Requirements and Behavior

The feature is a best-effort diagnostic layered on top of the existing runtime safety, not a replacement for it. The runtime checks always apply; this only adds earlier detection for the constant cases the optimizer can prove.

  • Compiler and optimization. GCC, or Clang 14 or later, with optimization enabled (-O1 or higher). It is inert at -O0 and on MSVC, and never changes program behavior. The mechanism uses the error function attribute, which earlier Clang lacks; enabling the feature on such a compiler (for example Clang 13) is a compile-time #error rather than a silent no-op.

  • GCC reports every case as a clean compile error that names the condition, and is the reference toolset for the diagnostic.

  • Clang (14 or later) catches the common cases (for example the default throw_exception operators), but is more conservative through deep call chains and may report a caught violation as a link error against an undefined _compile_assert_fail symbol rather than a compile error.

  • Constant operands only. Runtime values are never diagnosed; they take the normal runtime path.

  • Divide-by-zero and shift-past-width are the most portable. They rest on direct constant comparisons that the optimizer folds on every supported compiler and architecture. Add, subtract and multiply overflow additionally depend on the optimizer folding __builtin_add_overflow (and its siblings) through the call chain. This works on the mainstream GCC and Clang targets (x86_64 and 32-bit Linux, Apple Silicon, and so on), but a few niche toolchains, for example Cygwin’s gcc, do not perform that fold, so on those the arithmetic-overflow diagnostic may not fire.

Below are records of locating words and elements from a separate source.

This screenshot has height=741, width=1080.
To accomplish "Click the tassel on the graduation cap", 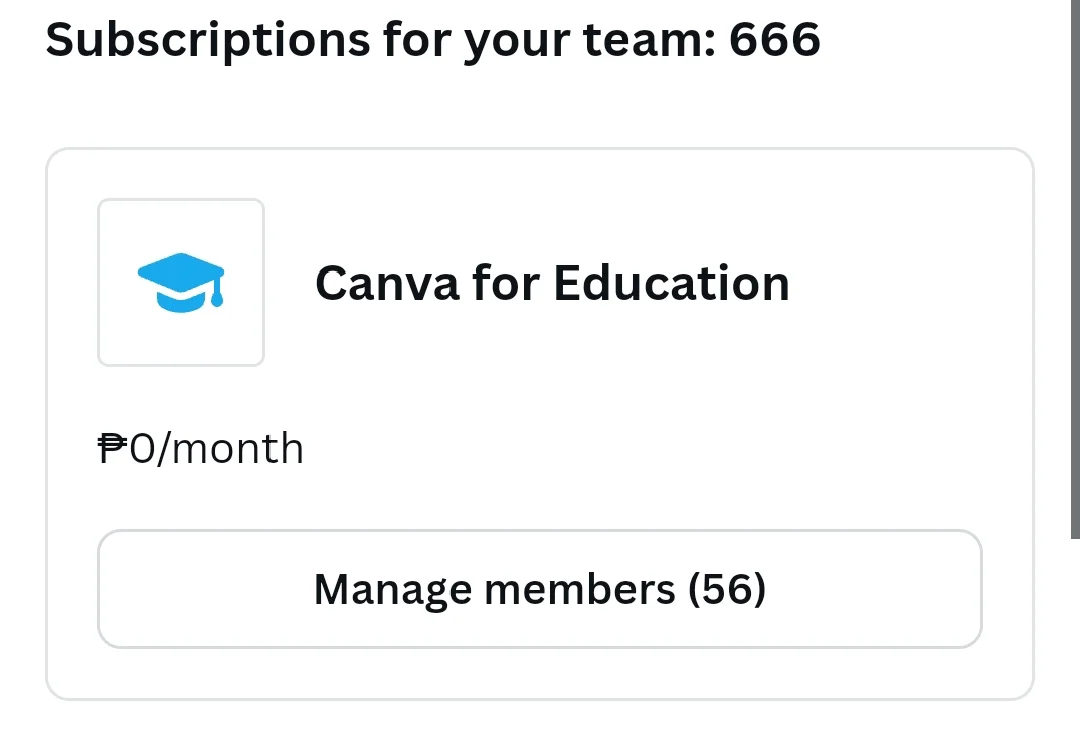I will click(x=217, y=291).
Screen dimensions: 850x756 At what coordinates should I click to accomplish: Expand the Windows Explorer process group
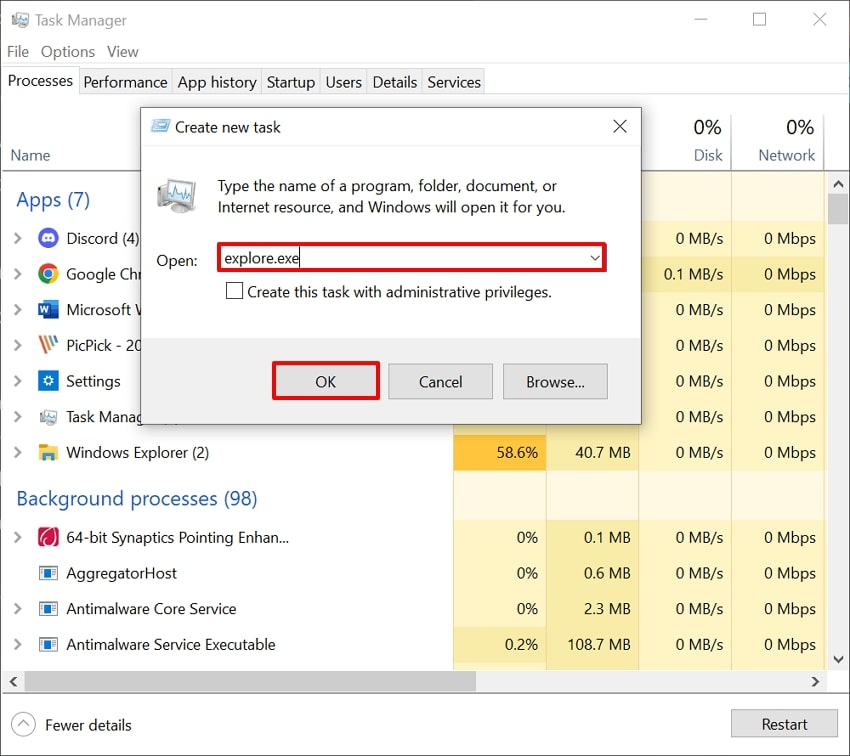coord(20,452)
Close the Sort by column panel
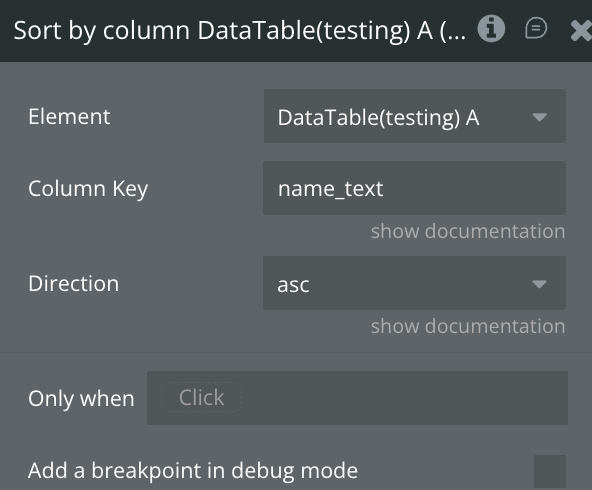Image resolution: width=592 pixels, height=490 pixels. [581, 30]
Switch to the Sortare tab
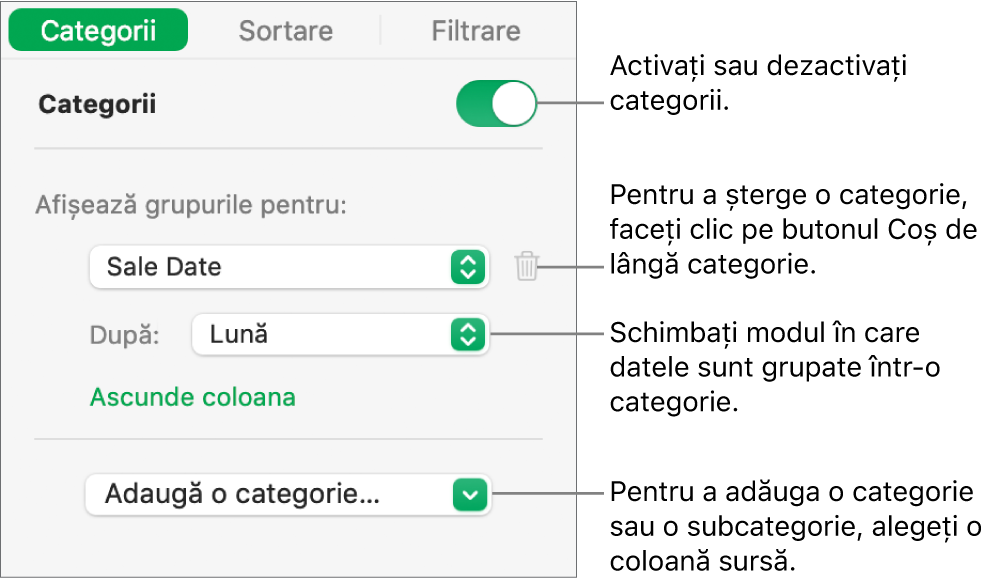The height and width of the screenshot is (587, 999). (285, 30)
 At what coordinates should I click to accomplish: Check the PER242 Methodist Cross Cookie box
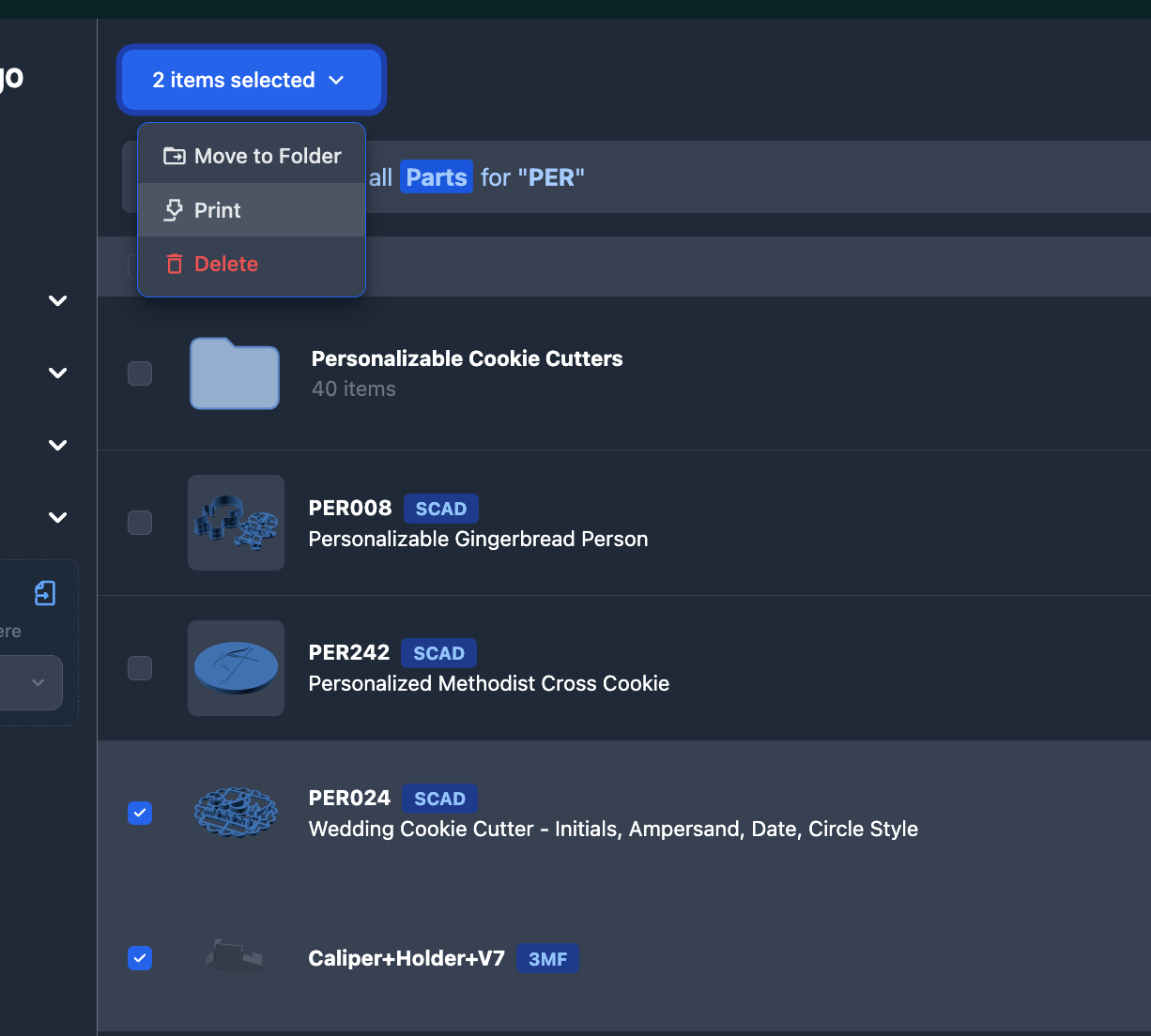pyautogui.click(x=140, y=668)
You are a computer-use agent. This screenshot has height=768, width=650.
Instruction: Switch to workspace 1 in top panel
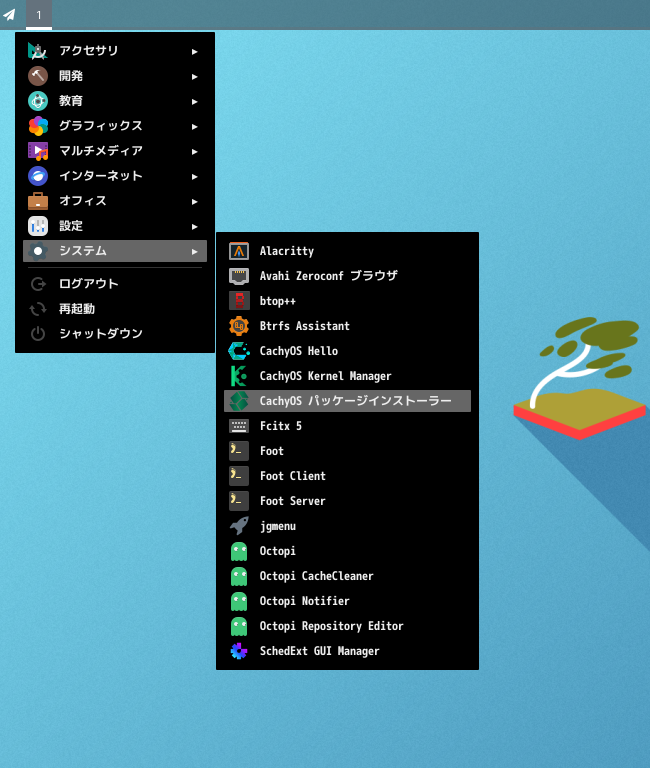click(x=39, y=14)
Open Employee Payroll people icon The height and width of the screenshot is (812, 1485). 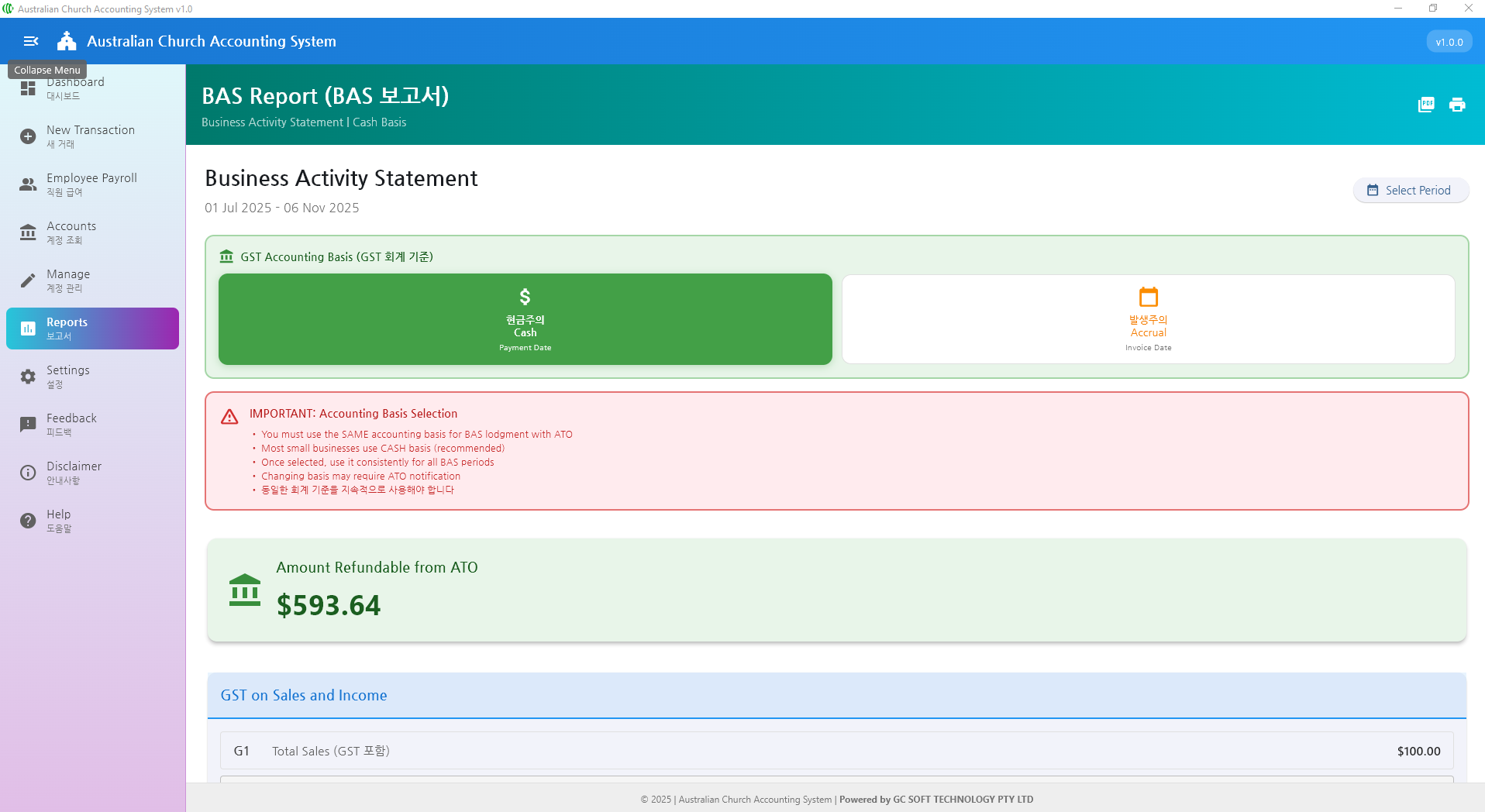(28, 184)

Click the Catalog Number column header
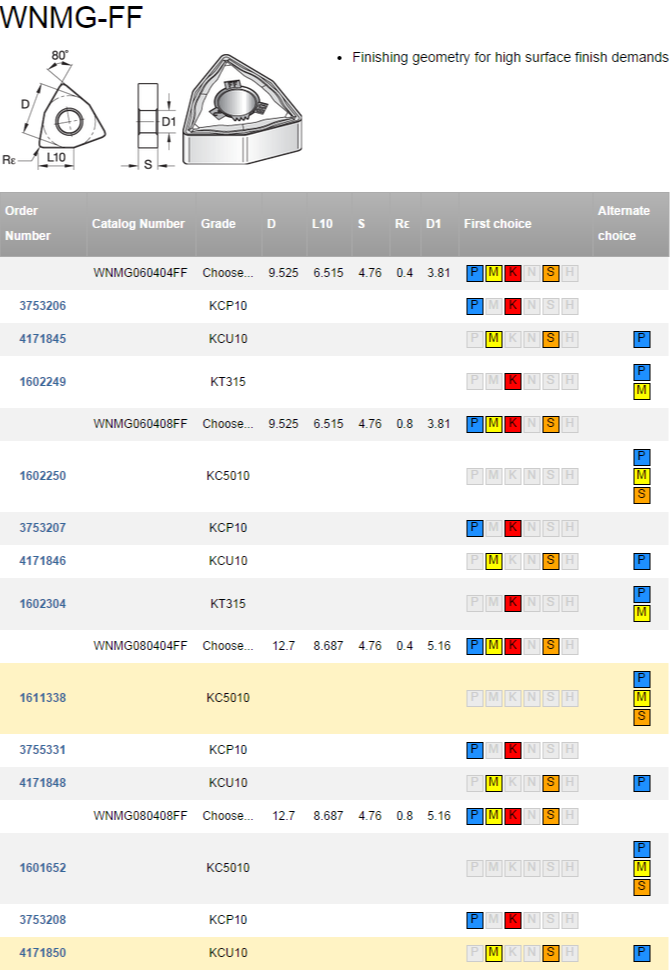(x=138, y=224)
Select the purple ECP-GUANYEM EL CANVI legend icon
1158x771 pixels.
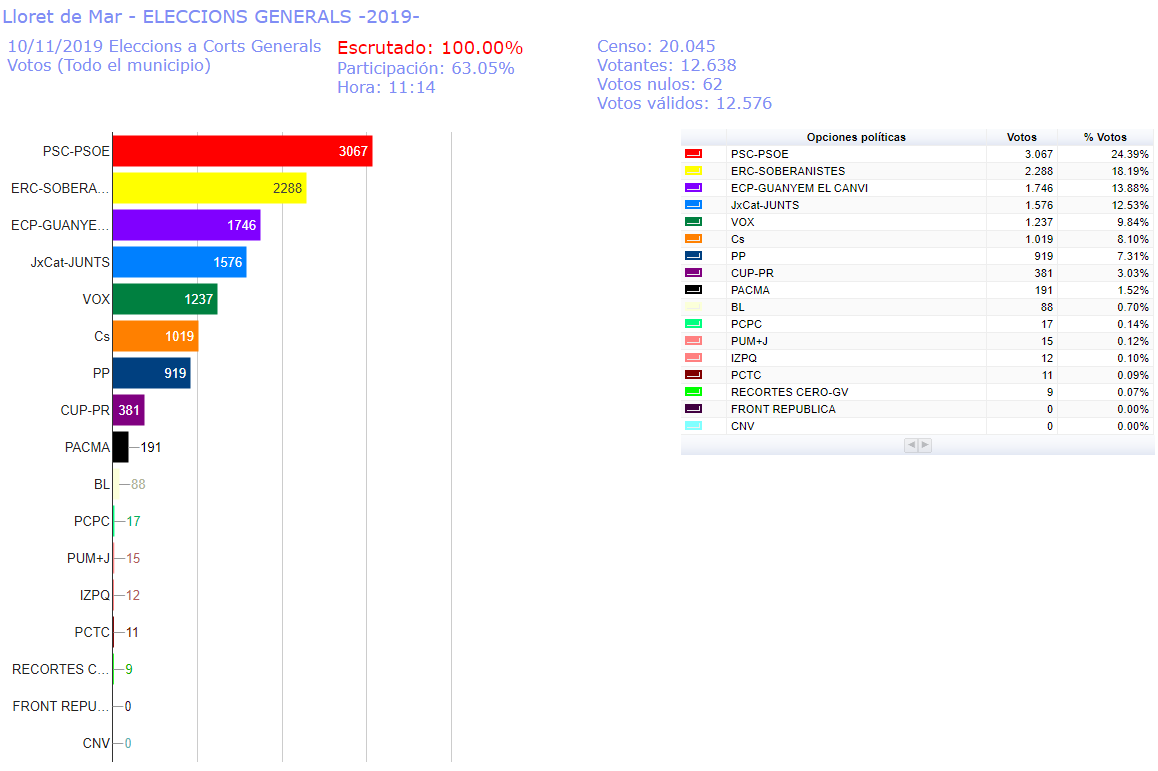[692, 188]
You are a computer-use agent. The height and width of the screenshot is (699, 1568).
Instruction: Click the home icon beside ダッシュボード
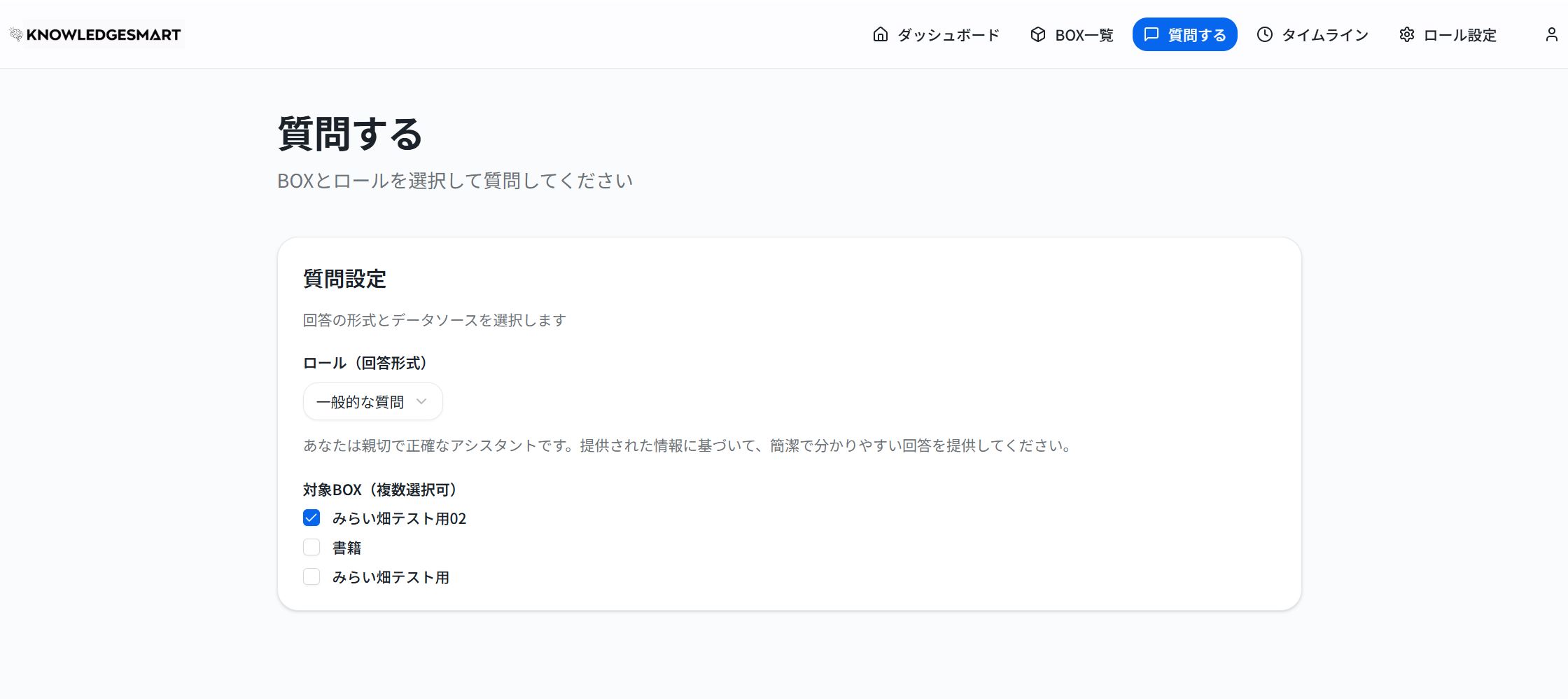[x=879, y=34]
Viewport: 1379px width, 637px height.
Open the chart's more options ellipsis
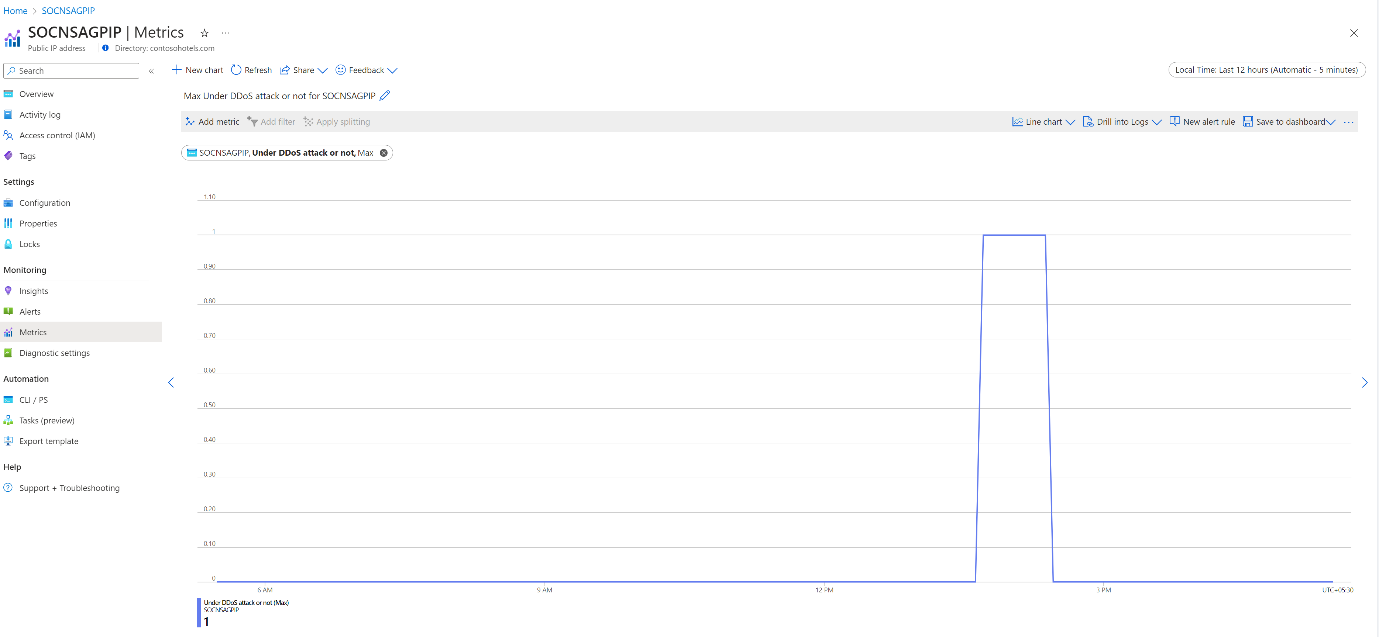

Because the check fires on any provably constant violation, code that deliberately exercises a runtime error path with constant operands will fail to build with the feature on. A test such as BOOST_TEST_THROWS(x / u32{0}, std::domain_error) constructs a constant zero divisor, so it becomes a build error rather than a caught exception. Use runtime (non-constant) operands in such code, or enable the feature only for a dedicated build. It is intended for building application code or a curated CI job, not for the library’s own test suite as-is.

Enabling the Feature

The feature is controlled by the macro BOOST_SAFE_NUMBERS_ENABLE_COMPILE_ASSERT. Any build system can turn it on by defining that macro and compiling with optimization; the two supported build systems expose it directly.

B2

Add the boost.safe_numbers.compile_assert=on property to the build request and use an optimized variant:

b2 <your targets> boost.safe_numbers.compile_assert=on variant=release

The property is propagated, so targets that depend on /boost/safe_numbers//boost_safe_numbers pick up the define automatically. It defaults to off. Remember that variant=debug is unoptimized, so the checks are inert there even with the property set.

CMake

Configure with the option enabled and an optimized build type:

cmake -B build -DBOOST_SAFE_NUMBERS_ENABLE_COMPILE_ASSERT=ON -DCMAKE_BUILD_TYPE=Release

The option (default OFF) adds the define to the Boost::safe_numbers interface, so it propagates to every target that links Boost::safe_numbers. As with B2, an optimized build type (Release or RelWithDebInfo) is required for the checks to be active.